Check each line of the material below for "agent" and copy those where it appears.

» Records for this exercise
════════

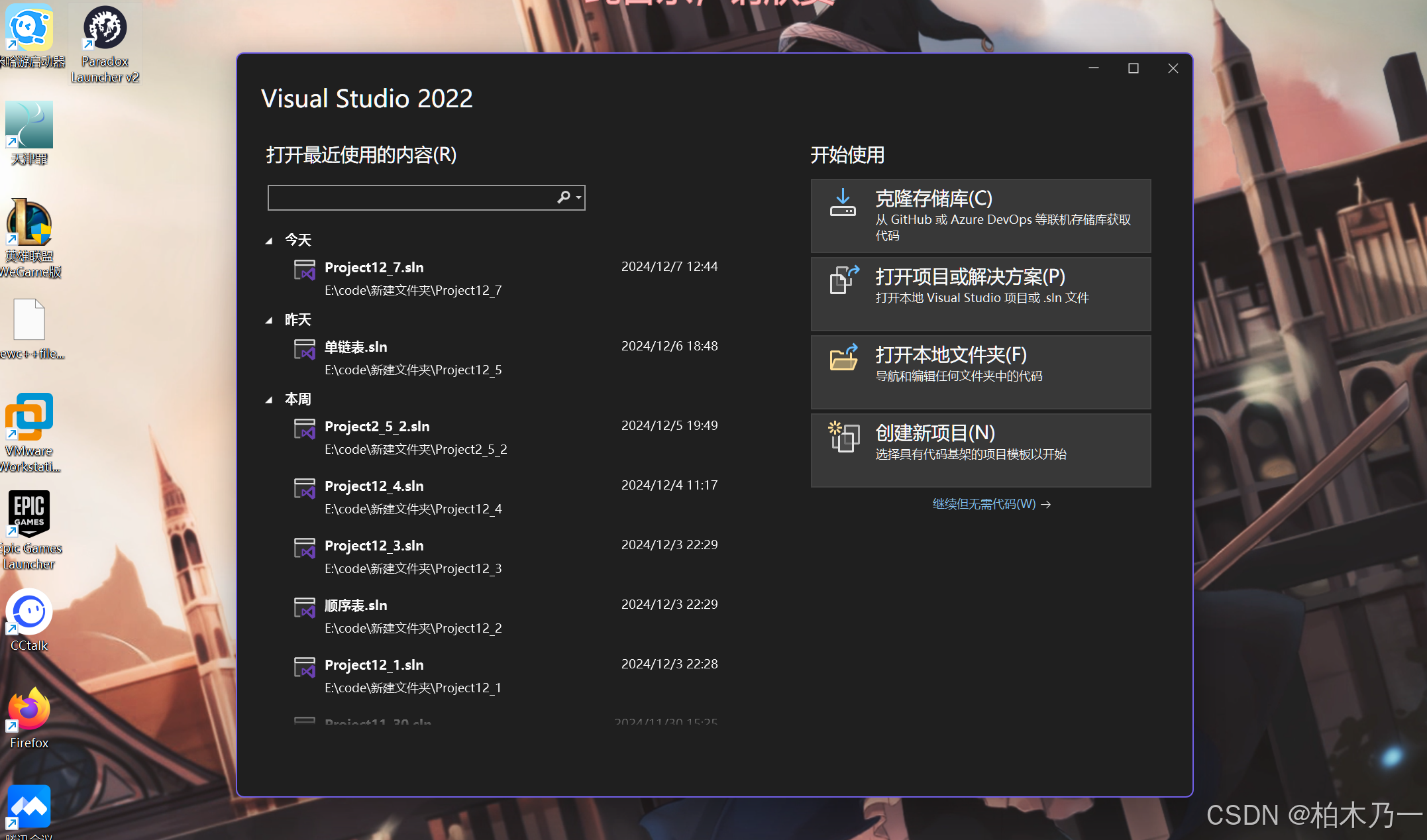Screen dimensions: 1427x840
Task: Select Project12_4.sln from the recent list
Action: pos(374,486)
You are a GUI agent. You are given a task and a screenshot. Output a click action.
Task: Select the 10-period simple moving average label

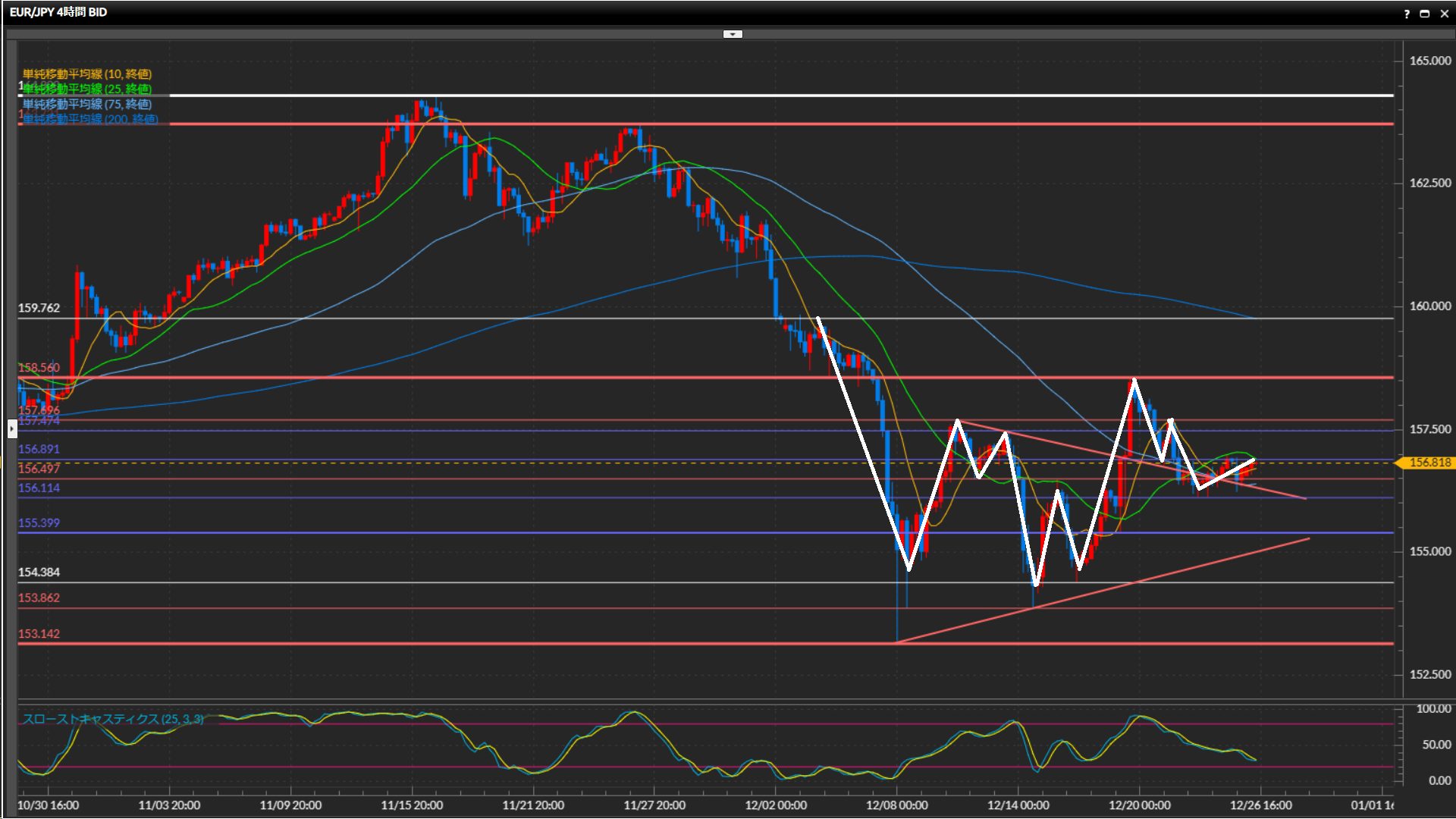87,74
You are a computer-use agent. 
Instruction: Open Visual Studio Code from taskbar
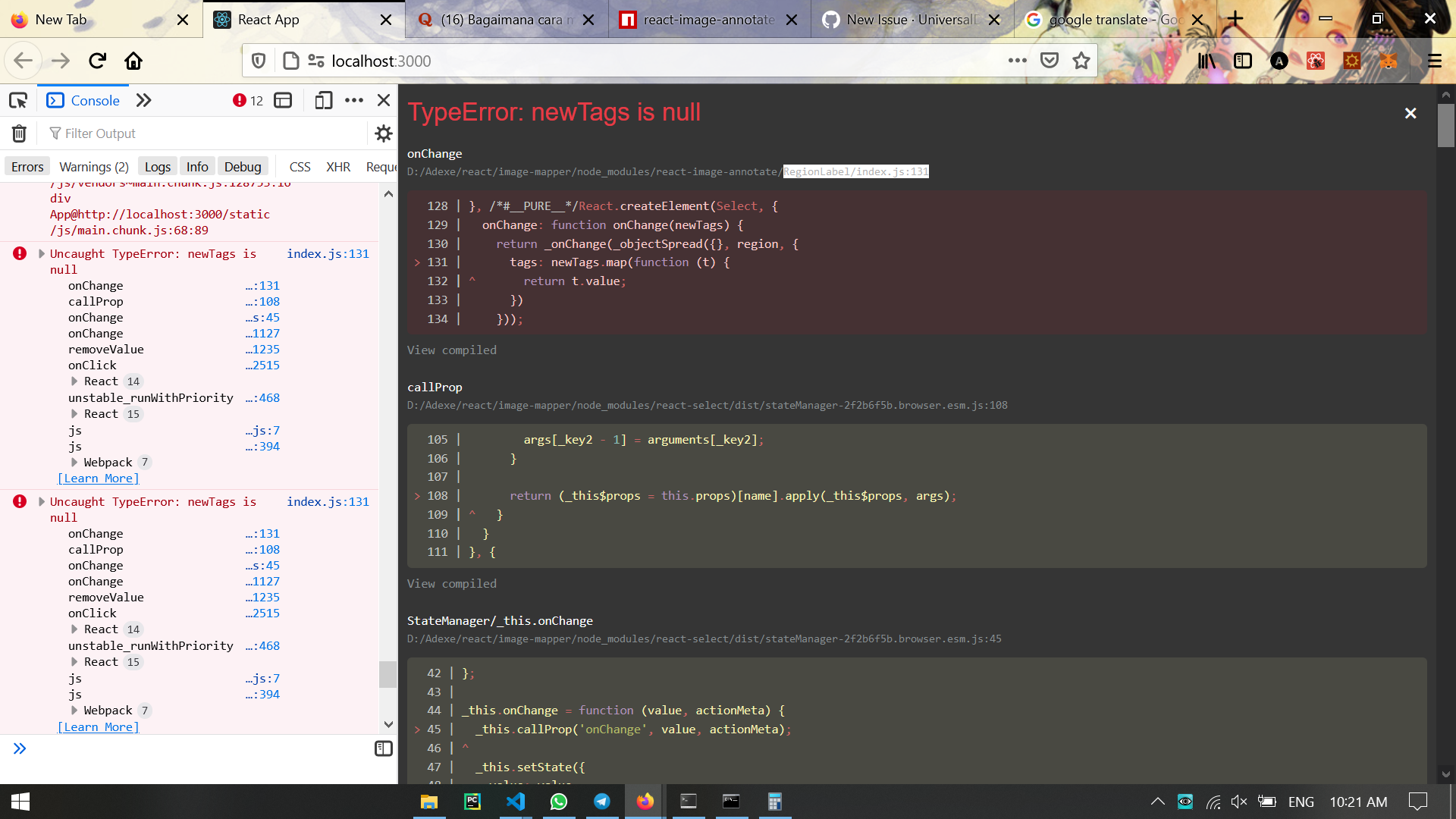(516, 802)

════════

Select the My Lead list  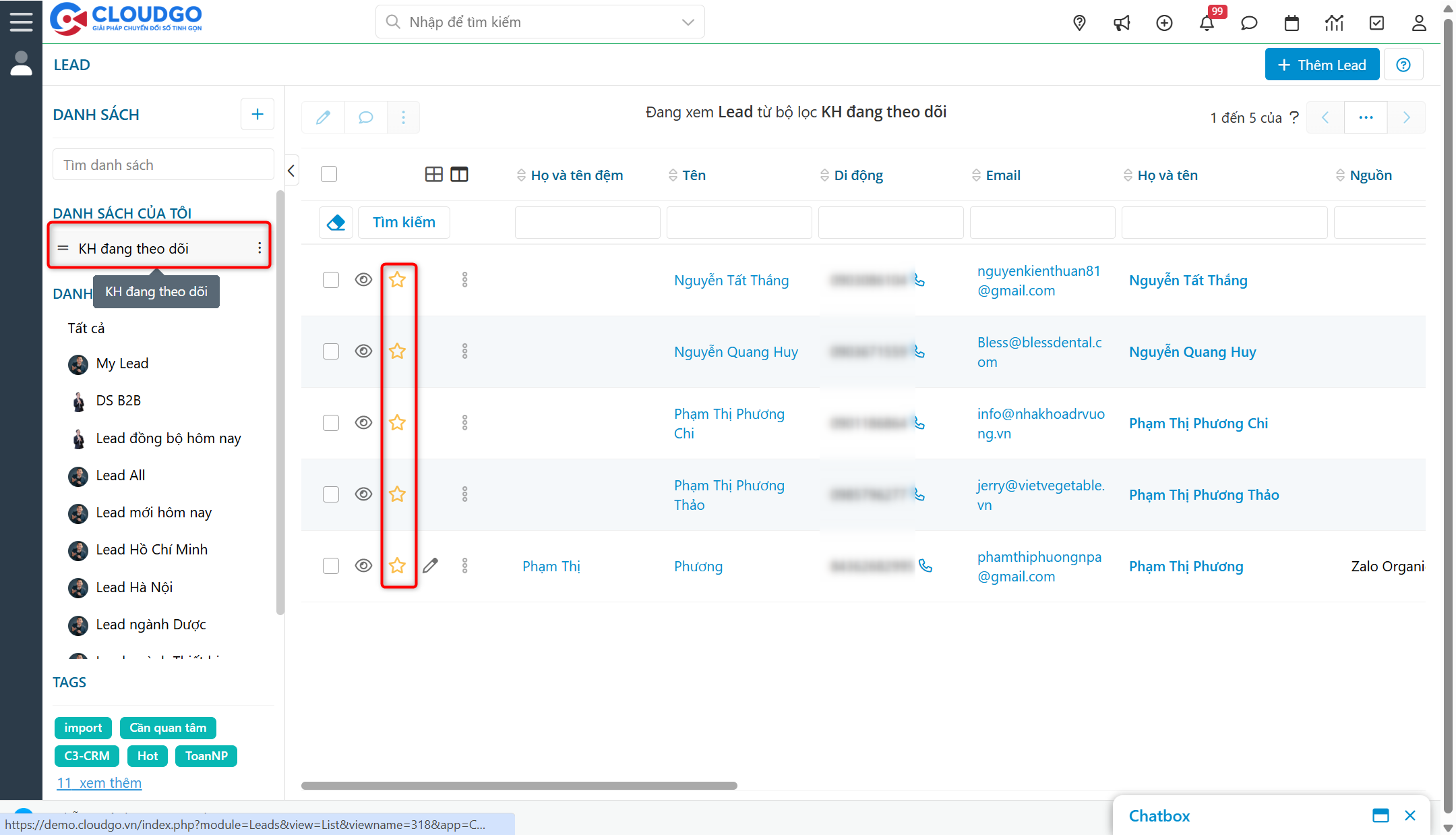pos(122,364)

════════

» Finished task
You are a GUI agent. You are given a task and a screenshot. Output a click action.
You are a computer-use agent. 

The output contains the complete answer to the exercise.